For the “last 220 years” – that is, since 1800, Muslims “have shaped the economy, the politics, the policies of the United States of America.” What can Yahya Hendi be thinking? Let’s try to tease out what it might be. As for the economy, there are no records of Muslims owning any property, working in any factories or on any farms (save for the 1-12 Muslim slaves who are known), inventing new devices, or otherwise contributing to, much less having “shaped,” the economy. I suspect that what Hendi means is that “slaves contributed to the economy,” and he claims many of the slaves were Muslim, so Muslims must have “contributed to the economy,” which then resulted in a further ludicrous claim that “Muslims shaped the economy.” Read the history books, and see if there is a scintilla of evidence that more than a handful of Muslim slaves existed in America. How could those dozen Muslims — several of whom returned to West Africa, and at least one converted to Christianity – or the handful of their descendants who remained Muslims (despite being without Qur’ans or mosques) — conceivably have “shaped the American economy for the past 220 years”?
How could American Muslims have “shaped the politics” of America for the “last 220 years”? Voting? Running for office? What can Hendi be thinking? Between those 10-12 recorded Muslim slaves, and the first one-room mosque that was built in 1929, why do we not hear anything about Muslims in America? Surely it is because there were next to none here until very recently.
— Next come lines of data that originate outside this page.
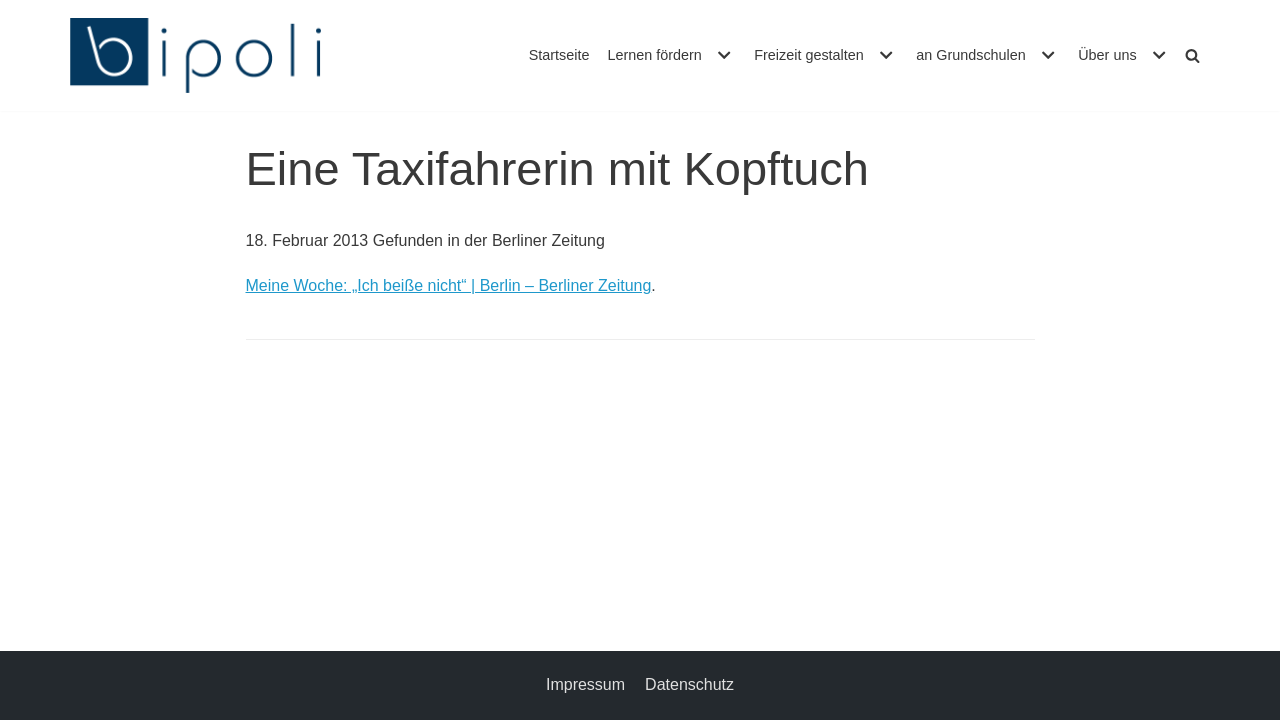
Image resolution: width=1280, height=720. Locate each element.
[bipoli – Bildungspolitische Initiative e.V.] (195, 55)
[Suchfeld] (1192, 55)
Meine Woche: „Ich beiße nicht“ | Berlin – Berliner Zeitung (449, 285)
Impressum (585, 684)
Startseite (559, 55)
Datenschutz (689, 684)
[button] (721, 55)
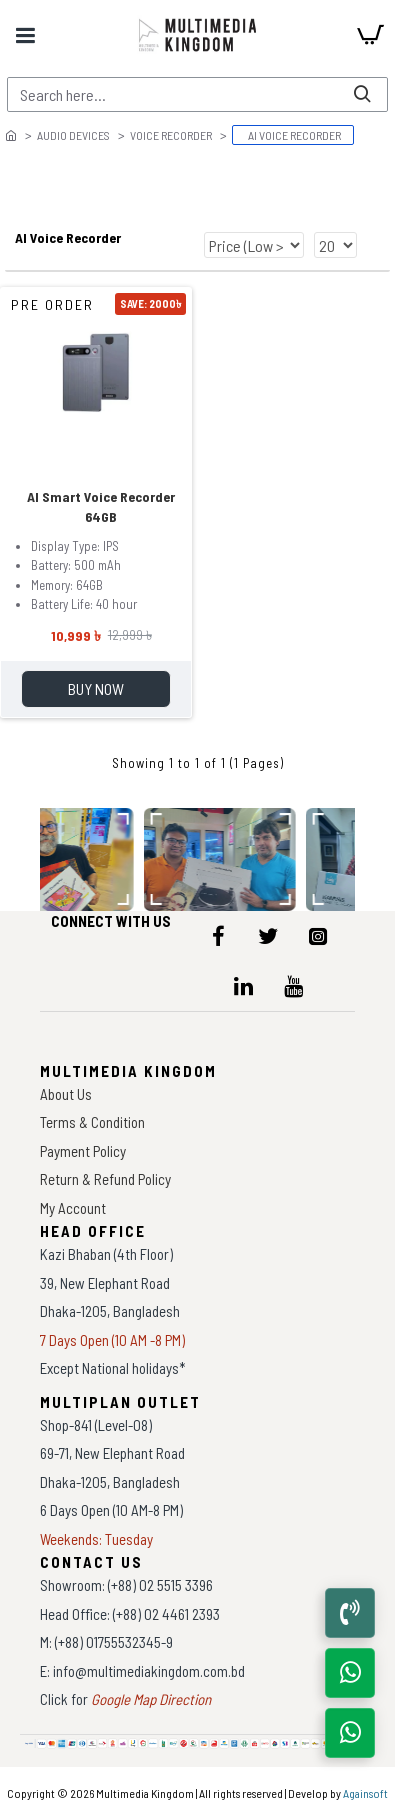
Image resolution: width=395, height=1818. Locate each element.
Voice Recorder (171, 135)
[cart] (370, 35)
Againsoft (365, 1793)
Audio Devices (73, 135)
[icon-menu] (218, 936)
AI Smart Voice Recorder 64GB (101, 506)
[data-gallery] (223, 859)
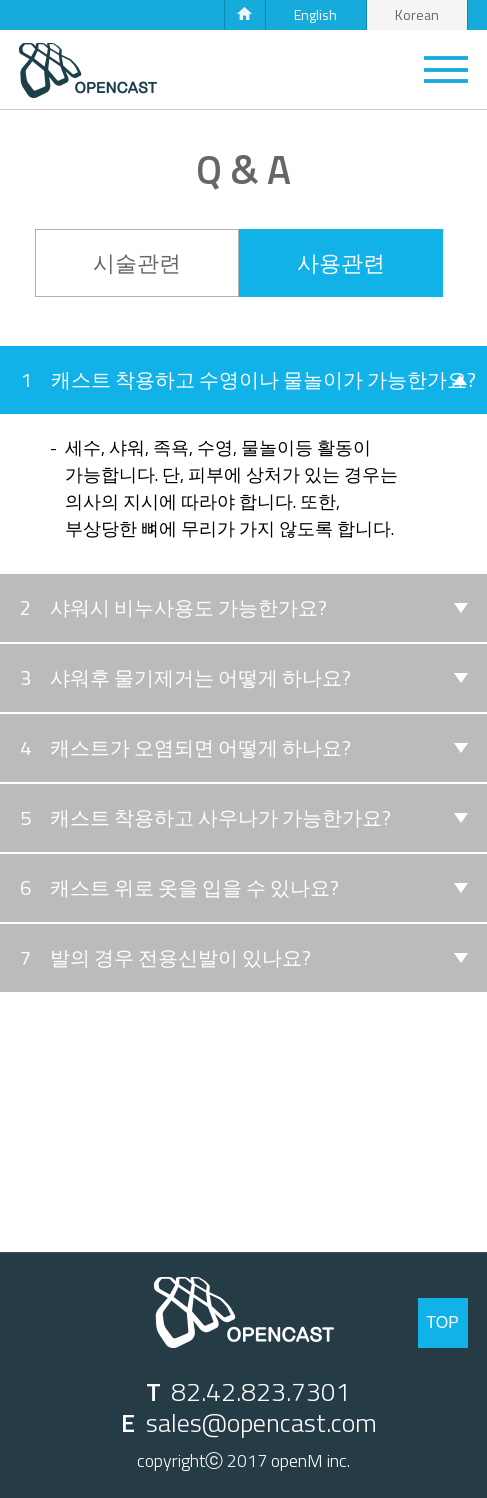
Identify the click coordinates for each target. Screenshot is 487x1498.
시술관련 (137, 263)
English (315, 14)
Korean (417, 14)
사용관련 (341, 263)
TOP (442, 1322)
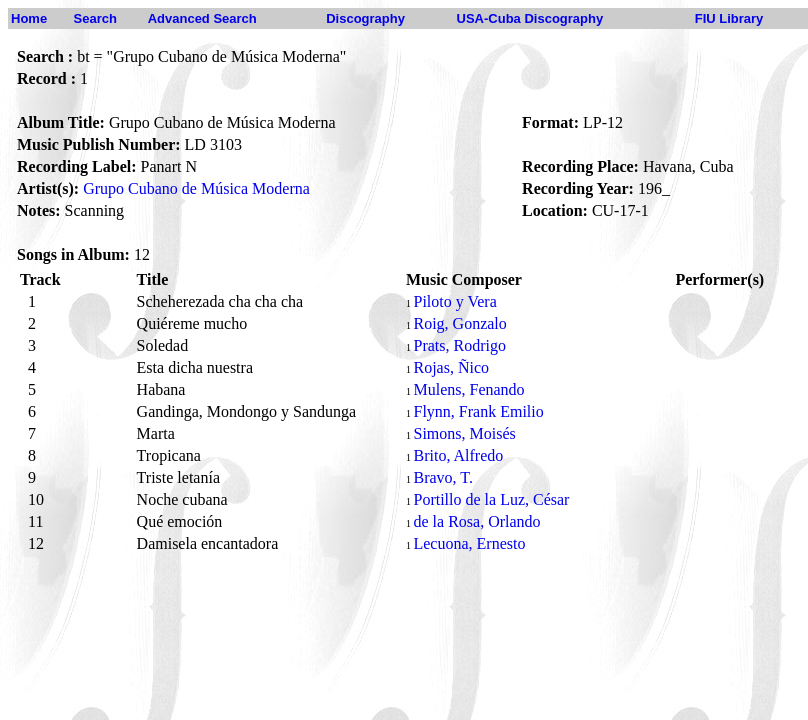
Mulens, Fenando (468, 389)
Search (95, 18)
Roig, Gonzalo (459, 323)
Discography (365, 18)
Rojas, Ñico (451, 367)
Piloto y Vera (454, 301)
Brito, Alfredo (458, 455)
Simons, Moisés (464, 433)
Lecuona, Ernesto (469, 543)
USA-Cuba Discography (530, 18)
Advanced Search (202, 18)
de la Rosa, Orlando (476, 521)
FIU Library (729, 18)
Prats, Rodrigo (459, 345)
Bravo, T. (442, 477)
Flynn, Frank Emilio (478, 411)
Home (29, 18)
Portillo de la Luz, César (491, 499)
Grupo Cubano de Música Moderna (196, 188)
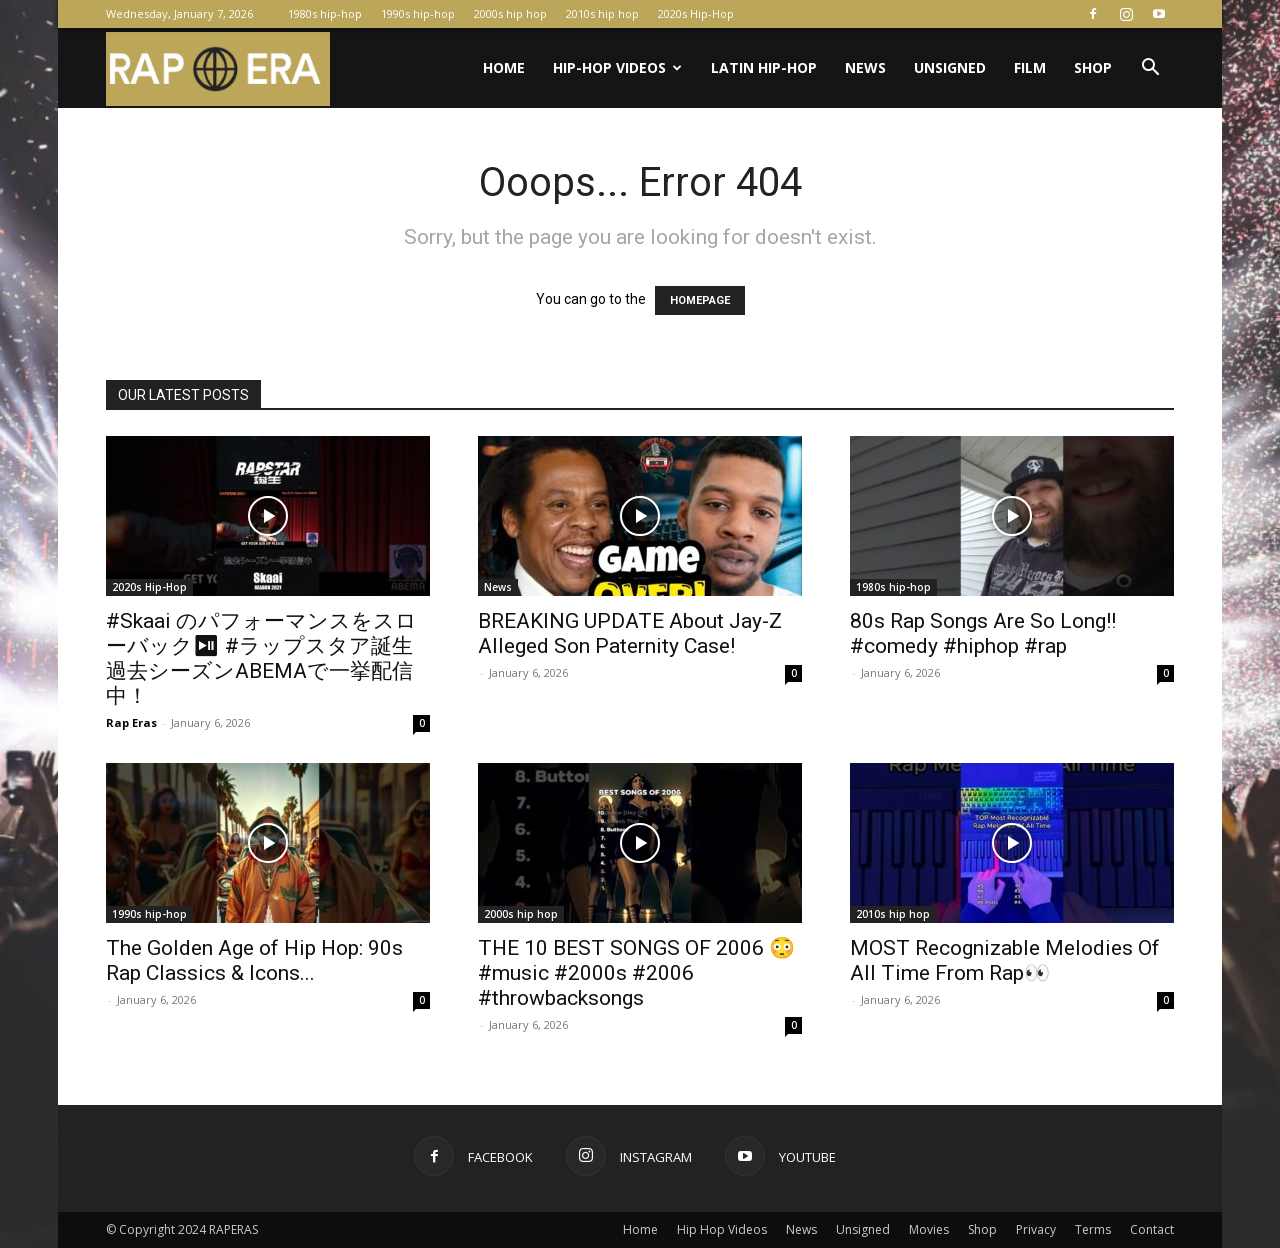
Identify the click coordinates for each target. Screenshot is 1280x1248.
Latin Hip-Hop (764, 67)
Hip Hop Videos (722, 1229)
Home (504, 67)
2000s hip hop (510, 13)
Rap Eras (131, 722)
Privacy (1036, 1229)
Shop (1093, 67)
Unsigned (950, 67)
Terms (1093, 1229)
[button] (1150, 69)
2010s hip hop (602, 13)
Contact (1152, 1229)
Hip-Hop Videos (617, 67)
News (865, 67)
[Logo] (218, 68)
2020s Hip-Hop (696, 13)
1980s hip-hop (325, 13)
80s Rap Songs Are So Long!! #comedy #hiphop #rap (983, 633)
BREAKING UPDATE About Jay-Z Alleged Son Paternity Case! (630, 633)
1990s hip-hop (418, 13)
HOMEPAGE (700, 300)
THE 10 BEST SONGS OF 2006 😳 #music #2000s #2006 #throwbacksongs (636, 973)
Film (1030, 67)
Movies (929, 1229)
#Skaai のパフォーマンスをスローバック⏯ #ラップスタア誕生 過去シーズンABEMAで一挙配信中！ (261, 658)
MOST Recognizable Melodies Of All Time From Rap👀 (1005, 960)
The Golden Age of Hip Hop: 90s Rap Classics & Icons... (254, 960)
There have never been Muslims in elective office, state or Federal, until the last few decades; the first Muslim to be elected to the House was Keith Ellison, in 2002. He had no discernible effect on legislative policies. In 2018, two Muslim females, Rashida Tlaib and Ilhan Omar, were elected to Congress; they have been noisy, and get a lot of media attention for their controversial views, but in the hard slog of legislation they have done nothing, and have had no effect on government policies. Perhaps Hendi has some “data,” as he calls it, about the “real” Muslim population in the 19th century that has till now has been hidden from view, or has uncovered evidence of Muslim industrialists and entrepreneurs (anything is possible) that he has decided to share with his interfaith audience.
As for the future, it is possible that Muslims, as their numbers increase, will indeed help to “shape” policies – concerning, for example, the Arab-Israeli conflict. But Muslims, who were hardly discernible in this country until the 1960s, have not “shaped the economy, the politics, the policies” of America for the past 220 years except in one unforgettable and disastrous way. The Muslims who attacked on 9/11 caused an estimated two trillion dollars in economic damage to this country, and also prompted further spending of another six trillion dollars on misguided wars in Iraq and Afghanistan. That is unlikely to be something Yahya Hendi will want to discuss. In that sense only have Muslims “shaped” our country.
It will be fascinating to see how Yahya Hendi supports his fantastical remark, that “for the past 220 years, Muslims have shaped the economy, the politics, the policies of the United States of America.” It can’t be done. Of course, he can always lie. “War is deceit,” said the Perfect Man and Model of Conduct. Who is Yahya Hendi not to take Muhammad at his word?